タテよこ斜め縦横無尽

田舎の年金暮らしのたわごと

海外出張トラブル(その2)

 今日のブログは昨日の続きである。シカゴ空港隣接のホテルで一泊する事態に陥った私だが、翌日はトルネードもすっかり治まり、朝一番の飛行機は定刻通りにPeoria空港に着いた。ところが、バゲージクレームで待っていても、自分のトランクケースが出て来なかった。カウンタへ行って事情を話すと、奥の倉庫に案内され、この中に自分の荷物があるか? と言われた。
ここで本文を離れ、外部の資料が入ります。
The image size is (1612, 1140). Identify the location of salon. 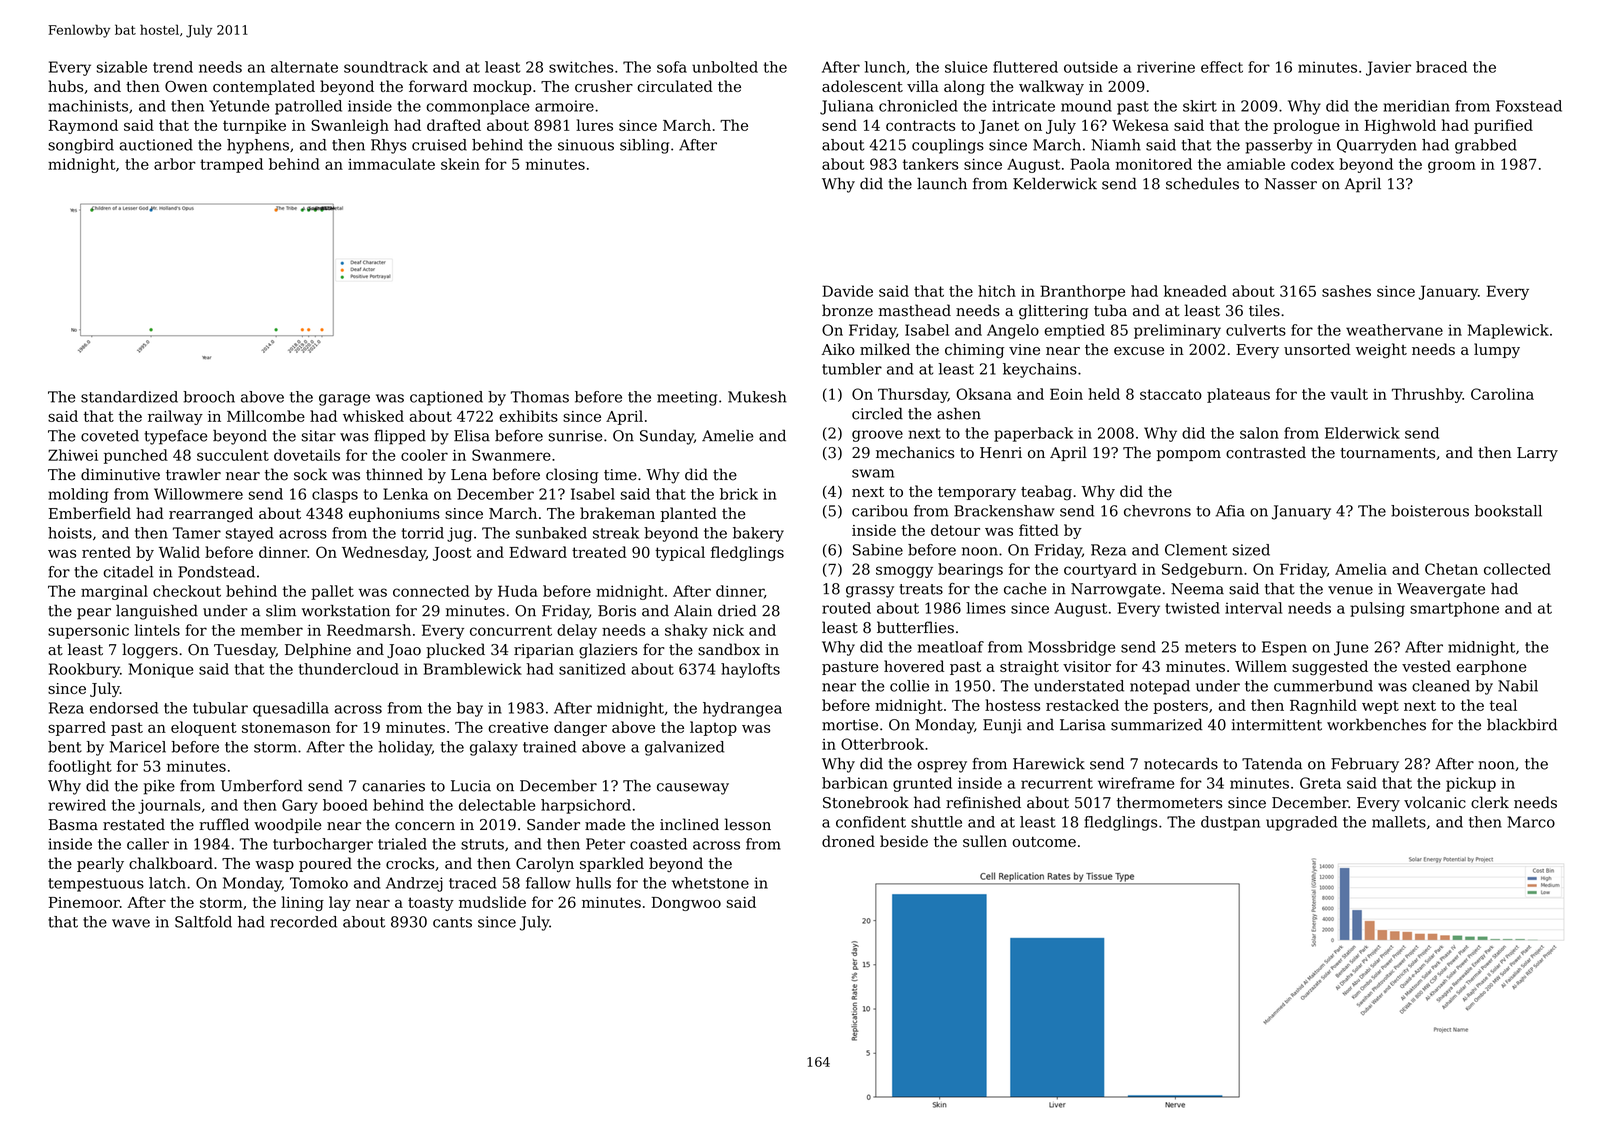
(1259, 433).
自分で探せと言う意味だった。幸い、自分のトランクケースは直ぐに見つかった。荷物が倉庫にあった理由はピンときた。昨日シカゴ空港で、トランクケースは先に国内便乗り継ぎへ引き渡し、その後で私がセキュリティチェックの大渋滞に巻き込まれたので、荷物は昨日の便でPeoriaまで来ていたということだ。
 米国の会議は朝8時から始まる。昨日の内に「朝一番で行くから8時の会議開始には間に合わない」と伝えてあったが、この会議は私が行かないと始まらない会議であったので、ただひたすら、『何とか早く着かないと』と思っていた。時計はもう直ぐ8時を示していた。あーそれなのに、空港から直ぐにタクシーに乗って行こうと思っていたのに、空港前にはタクシーが1台も止まっていなかった。タクシーどころか、人っ子一人いなかった。どうすれば良いかと回りをきょろきょろ見渡したら、Taxi Callの看板を見つけ、その傍に電話機があったので、それを使いタクシーを呼んだ。
 幸い、タクシーは直ぐにきた。これでどうにか30分遅れで工場に着ける と思った。タクシーに乗り込み、運ちゃんに行先を告げた。普通これでタクシーは目的地へ走り出すのだが、この日は事情が違っていた。運ちゃんが、その行先を復唱しながら、その方角へ行くが****でも良いか? と聞いてきた。『この状況で私に更に何を確認したいのだろう?』、私には彼の言っていることが全く理解できなかった。私は、時間をロスしたくなかったので、意味も分からず「OK」と答えた。
 彼が言っていた意味がその後直ぐに分かった。タクシーが走り出し、しばらくして若い女性が乗り込んできた。これは乗合タクシーだったのだ。乗り込んで来た女性に尋ねたら、インド出身でカレッジに通うお嬢さんだと分かった。若い女性と話ができるという幸運は滅多に無いのに、この日の私には、そんな会話を楽しむ余裕など全くなく、ただひたすら、『どうかこの先何も起こらず無事に着いてくれ』と祈っていた。その後タクシーは工場に着き、言われるままの料金を払ったら、車はお嬢さんを乗せて走り去った。
 オフィースの玄関に入った時点で8:30だった。玄関口のボードに今日の会議名と会議室が書いてあったので、廊下を進んで行きその会議室のドアを開いた。ドアを開けた瞬間、会議開始を待っていた大勢の人の視線が一斉に私に向けられた。『さあ、ここからが本番だ!』、私の中で緊張が一気に高まった。